**WHAT IS REQUIRED:** Copy, exactly as written, the lines that begin at the one containing "Where should I" and end at the one containing "Task: Open the Select Currency SGD dropdown". Skip any pictures in the data below.

Screenshot grounding data:
========

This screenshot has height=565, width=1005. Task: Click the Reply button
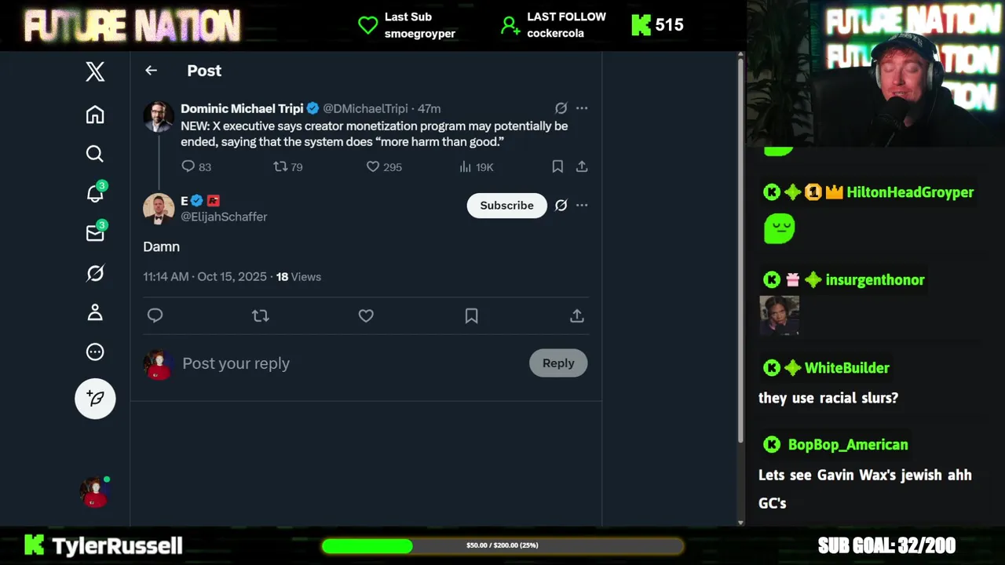coord(558,363)
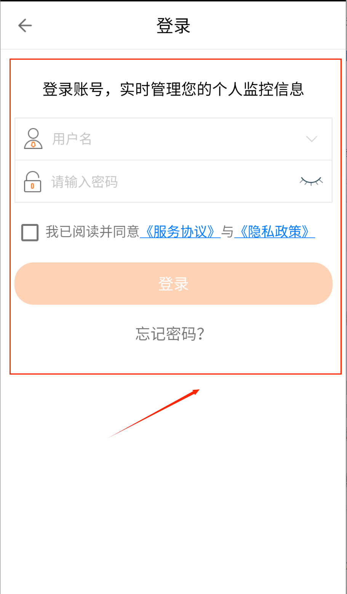
Task: Tap the 与 text between the two links
Action: tap(227, 232)
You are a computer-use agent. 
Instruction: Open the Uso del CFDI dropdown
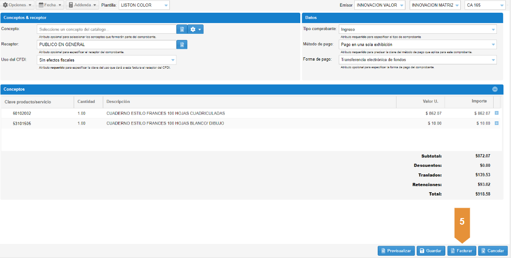[x=107, y=60]
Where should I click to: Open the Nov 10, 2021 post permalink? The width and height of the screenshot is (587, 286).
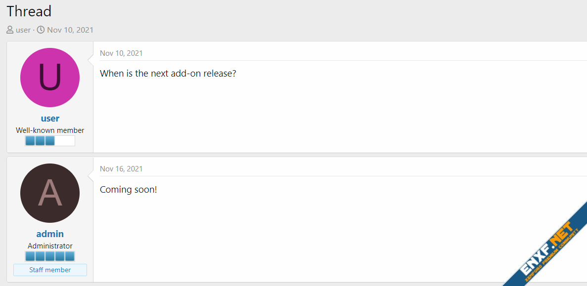pyautogui.click(x=121, y=53)
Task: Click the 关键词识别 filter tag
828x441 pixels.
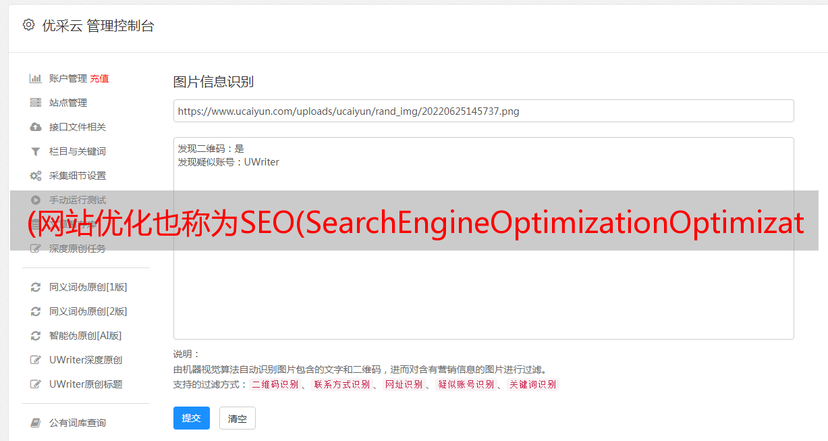Action: 533,384
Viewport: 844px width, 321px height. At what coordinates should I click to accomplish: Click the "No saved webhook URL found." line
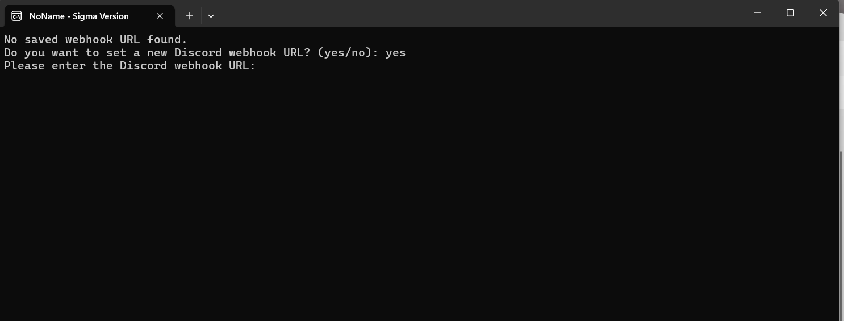tap(95, 40)
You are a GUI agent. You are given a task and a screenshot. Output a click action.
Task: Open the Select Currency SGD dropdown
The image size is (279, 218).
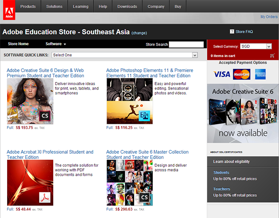coord(256,46)
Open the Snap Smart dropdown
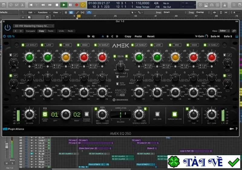Screen dimensions: 242x170 [x=175, y=12]
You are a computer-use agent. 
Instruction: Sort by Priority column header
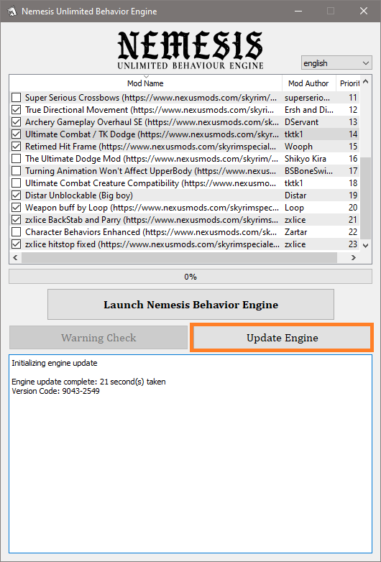(x=349, y=83)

========

**OUTPUT:**
Where should I click to: Open the Nov 10, 2021 post permalink? The width and height of the screenshot is (587, 286).
pyautogui.click(x=121, y=53)
Task: Click the 关键词识别 filter tag
828x441 pixels.
Action: 533,384
Viewport: 844px width, 321px height. At what coordinates should I click to accomplish: Click the "No saved webhook URL found." line
tap(95, 40)
You are a GUI agent. You are given a task and a screenshot. Output a click action.
Task: Open the Select Currency SGD dropdown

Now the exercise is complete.